**Trecho**
Elson
Costa nasceu em 26 de agosto de 1913, na cidade de Prata, estado de Minas
Gerais. Era filho de João Soares da Costa e Maria Novais Costa, e casou
com Aglaé de Souza Costa. Foi preso, sequestrado e desaparecido em 1975,
em São Paulo. Era o responsável pela propaganda e agitação do PCB. Na manhã de 15 de janeiro de 1975,
Elson foi preso no bar ao lado de sua casa, onde havia ido tomar café.
Alguns
vizinhos tentaram protestar contra a prisão efetuada por seis homens, pois,
para eles, quem estava sendo detido era apenas um aposentado, o Manoel de Souza
Gomes que vivia na Rua Timbiras,199, no bairro de Santo Amaro, em São Paulo.
Mais um preso político torturado, morto e com o seu corpo sequestrado e
desaparecido. Mais um crime da ditadura cívico-militar que arrasou o praís
entre 1964 e 1985. (JV)
História
Por JOSÉ MIGUEL WISNIK *
O rio em que vivo não é o do
esquecimento. Meu nome, e agora quem diz é meu afilhado, é Elson Costa.
Tomava café da
manhã num bar no bairro de Santo Amaro, em São Paulo, quando fui abordado por
um grupo de homens silenciosos. Não tive maior dificuldade para saber o que
representavam, embora não adivinhasse a extensão do que fariam. Meus conhecidos
em volta, frequentadores do bar, como eu, estranharam a cena, mas não acenei
para eles. Sem maior estardalhaço, dado que sou um homem desarmado, fui levado
a entrar no carro. Eles me queriam num lugar não muito distante, mas fora da
cidade, num sítio em Itapevi.
Não é a primeira
vez que sou conduzido para lugares apartados do mundo comum. Ao longo da vida
já fui interpelado em xadrezes e xilindrós, delegacias e quartéis, onde me demorei
tempos, às vezes anos. Eles querem saber coisas de mim, e de outros através de
mim, e usam instrumentos de pressão. Conheci os métodos, as práticas e os
estilos de interrogatório forçado em diferentes momentos do país, e em segredo
me orgulho de suportá-los. Eles apertam, e eu aguento. Depois saio e continuo
meu trabalho. Mas nunca tinha sido trazido para essa espécie de hotel-fazenda
voltado a uma dimensão mais intestina dos interrogatórios.
Faço parte do
Partido Comunista Brasileiro desde que me entendo por adulto. E de uma família
numerosa do Triângulo Mineiro, cuja mãe gerou 24 filhos. Gosto da Humanidade.

**Dados registrados**

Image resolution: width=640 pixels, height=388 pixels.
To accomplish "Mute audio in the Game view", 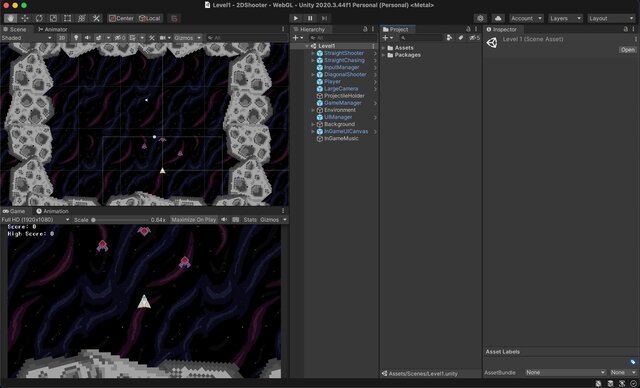I will (224, 219).
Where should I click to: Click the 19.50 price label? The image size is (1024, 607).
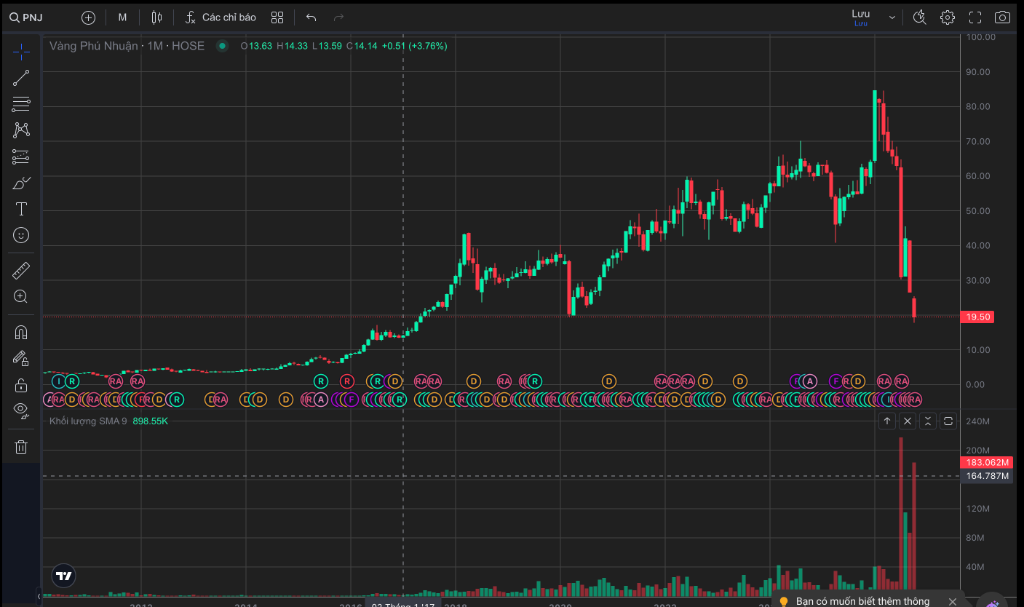click(x=978, y=317)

**Instrução escrita**
Dê continuidade ao texto sobre Elson Costa, começando logo depois da última frase apresentada.

**Resultado do exercício**
Minha irmã caçula nunca esquecerá a noite em que me converti ao socialismo,
durante o diálogo febril com um companheiro, numa sala de casa, que ela
entreouviu sobressaltada, percebendo, mesmo sem entender, que ali a minha vida
tomava um rumo grandemente inesperado. Casei-me com Aglaé, doce e decidida
companheira, que não saberá agora onde estou. Não tive filhos, e luto para que o
legado humano não seja o da miséria.
Isso tudo que me
acompanha como a luz, a nuvem e a sombra benigna que já entranhou a alma, não é
o que eles querem saber. Aqui, onde acabamos de chegar, cavou-se um poço
sangrento e mais obscuro, sobre o qual eles desejarão que paire a sombra
eterna. Sabemos que dentro em pouco começarão os trabalhos. Trabalho que eles
já tiveram com os que escolheram a luta armada contra a sua grande máquina.
Vencidos estes na força desigual, agora é a vez dos que buscam mudanças sem derramamento
de sangue, ameaçando a ditadura com qualquer coisa que abra nela rachaduras
democráticas, como nós. Estamos em 1975. Com meus companheiros de direção do
partido, estamos sendo varridos pela operação que chamam de Radar.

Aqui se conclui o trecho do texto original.